# Backing up Lightroom - All you need to know



## Selwin (Nov 15, 2013)

Dear Lightroom user,

So you like Lightroom and can't wait to learn more about its features? Or maybe you already imported some or all of your images and you're ready to jump at some real post processing? That is fantastic!

_*Take a short break*_
This is the time to take a short break and ask yourself what would happen if your computer (specifically the drives that hold your LR catalog and images) should fail. Remember that every drive will fail eventually. Here on lightroomqueen.com/community, we still see quite a few issue reports that lead to loss of work, even the loss of original photos. We can only assist in restoring to the previous state if there are adequate backups available to work with.

*Did you know?*
- All changes you've made to your photos like  flags, ratings, color labels, keywords and develop settings are stored  inside your Lightroom Catalog
- Your *originals* / source images *are not stored "in" Lightroom*, they reside on your hard drive in a normal folder you selected upon import.
- The Lightroom "automatic backups" *only* backs up your *catalog*, not your *images*. You need to backup your images *separately.*
- Any customizations you made to Lightroom like develop presets, watermarks, filename templates and so on are stored in yet another location, somewhere deep inside your home folder.
- The same goes for any changes you've made to the default preferences.

_*Set and forget*_
Even before installing Lightroom, you probably thought about backing up your most important stuff. Establishing a viable backup policy requires that your backups are performed even when you don't think about them. Creating manual backups from time to time is better than nothing, but you may well lose weeks or months of work in case of an unfortunately timed hard drive failure. Therefore, we recommend Automated Backups. There are many options for both Mac and Windows users, some of which are built into the operating system itself. You can have a look at some different options in the list below or do a search on the internet.

_*Remote Backups*_
Even when you've backed up each and every folder, in a solid automated schedule, think about what would happen if all of your computer equipment got lost altogether (like in case of fire or burglary). Keeping an additional copy at a cloud server or a friend's house will keep your data safe.

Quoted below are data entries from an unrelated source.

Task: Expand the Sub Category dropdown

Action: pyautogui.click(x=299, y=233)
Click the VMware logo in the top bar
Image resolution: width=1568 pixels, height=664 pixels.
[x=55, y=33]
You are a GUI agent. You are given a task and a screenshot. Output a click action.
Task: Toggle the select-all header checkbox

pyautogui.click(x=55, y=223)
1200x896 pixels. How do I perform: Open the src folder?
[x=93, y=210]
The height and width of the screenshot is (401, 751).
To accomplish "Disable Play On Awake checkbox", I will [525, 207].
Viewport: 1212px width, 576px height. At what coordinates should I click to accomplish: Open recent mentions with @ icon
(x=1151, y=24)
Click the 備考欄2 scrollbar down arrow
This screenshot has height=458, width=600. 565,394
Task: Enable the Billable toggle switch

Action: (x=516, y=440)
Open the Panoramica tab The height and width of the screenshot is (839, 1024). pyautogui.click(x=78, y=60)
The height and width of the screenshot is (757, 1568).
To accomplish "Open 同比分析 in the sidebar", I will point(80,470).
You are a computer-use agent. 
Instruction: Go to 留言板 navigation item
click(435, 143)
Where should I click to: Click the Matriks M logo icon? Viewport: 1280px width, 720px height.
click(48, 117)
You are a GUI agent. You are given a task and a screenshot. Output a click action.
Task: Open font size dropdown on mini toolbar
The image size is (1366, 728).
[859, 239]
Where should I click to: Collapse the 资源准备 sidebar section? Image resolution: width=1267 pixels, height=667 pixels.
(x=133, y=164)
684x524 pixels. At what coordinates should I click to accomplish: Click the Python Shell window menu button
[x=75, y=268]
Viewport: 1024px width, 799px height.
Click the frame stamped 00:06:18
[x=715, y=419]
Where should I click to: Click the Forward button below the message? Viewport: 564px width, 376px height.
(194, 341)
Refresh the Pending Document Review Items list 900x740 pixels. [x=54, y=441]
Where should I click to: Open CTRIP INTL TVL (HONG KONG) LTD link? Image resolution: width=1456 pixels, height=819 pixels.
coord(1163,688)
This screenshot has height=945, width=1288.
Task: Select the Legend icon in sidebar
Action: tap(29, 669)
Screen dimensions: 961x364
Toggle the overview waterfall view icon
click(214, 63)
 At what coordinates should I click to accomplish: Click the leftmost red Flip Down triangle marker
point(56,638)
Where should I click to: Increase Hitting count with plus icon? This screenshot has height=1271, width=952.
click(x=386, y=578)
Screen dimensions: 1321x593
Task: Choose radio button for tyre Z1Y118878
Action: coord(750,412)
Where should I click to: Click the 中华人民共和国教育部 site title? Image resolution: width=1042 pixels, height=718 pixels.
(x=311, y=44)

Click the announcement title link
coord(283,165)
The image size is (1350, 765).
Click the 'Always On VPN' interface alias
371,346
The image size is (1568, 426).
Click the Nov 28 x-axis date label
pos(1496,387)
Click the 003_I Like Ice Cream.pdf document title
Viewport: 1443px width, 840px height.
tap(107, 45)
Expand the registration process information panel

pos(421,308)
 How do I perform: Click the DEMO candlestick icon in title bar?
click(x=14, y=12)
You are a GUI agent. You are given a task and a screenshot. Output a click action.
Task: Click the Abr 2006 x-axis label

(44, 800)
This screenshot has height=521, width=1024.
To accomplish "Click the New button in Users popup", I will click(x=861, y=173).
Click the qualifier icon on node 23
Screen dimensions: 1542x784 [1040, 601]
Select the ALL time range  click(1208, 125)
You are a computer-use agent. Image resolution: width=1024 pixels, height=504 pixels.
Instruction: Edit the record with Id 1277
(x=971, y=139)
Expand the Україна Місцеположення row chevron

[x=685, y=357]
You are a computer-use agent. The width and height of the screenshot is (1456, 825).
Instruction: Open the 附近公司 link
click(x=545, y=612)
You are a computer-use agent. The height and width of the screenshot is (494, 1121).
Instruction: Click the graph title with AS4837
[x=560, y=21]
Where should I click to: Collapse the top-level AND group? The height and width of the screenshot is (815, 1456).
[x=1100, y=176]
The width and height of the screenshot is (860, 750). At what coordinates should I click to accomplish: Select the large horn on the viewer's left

_*So what do I need to backup then?*_
Forum owner and LR Guru Victoria, a.k.a. the "Lightroom Queen", published a comprehensive article on her blog to serve as a road map for you to find your important Lightroom assets and set your backup software accordingly. You can have a look and decide for yourself what is important to you.

------------------------------------------------------------------------------------------------

_*Backup software*_
Here are some suggestions you may like. Of course there are many more. You will need backups of system folders and libraries and you'll need incremental backups for your original photos. As your collection of photo's grows to multiple hundreds of Gigabytes, you'll probably move them to a different (dedicated) drive that you will need to backup separately (good), or as a part of a complete incremental system backup (not recommended).
Windows
- Windows 7/8 Backup and Restore: flexible, customizable and incremental backups
- Windows 8 File History: backup user library and desktop folders (not suitable for Lightroom)
- Microsoft's free SyncToy backup utility
- Macrium Reflect (free): clone entire drives (no incremental backups)
- Macrium Reflect (standard, USD45): customizable and incremental backups
* Many use Backup and Restore and SyncToy together
Mac OSX
- Time Machine (free): complete system backup
- Carbon Copy Cloner (free): clone entire drives (no incremental backups, so not suitable for Lightroom)
- Carbon Copy Cloner (40USD, 28GBP): customizable and incremental backups
*I use a combination of Time Machine and Carbon Copy Cloner (full paid version)
Mac/Win
- Crashplan (free): Limited options, only one backup set, incremental backup (suitable for one backup set to make incremental backups of a single folder containing all of your originals)
- Crashplan (paid options): cloud backups, multiple backup sets, incremental backups

Good luck!


----------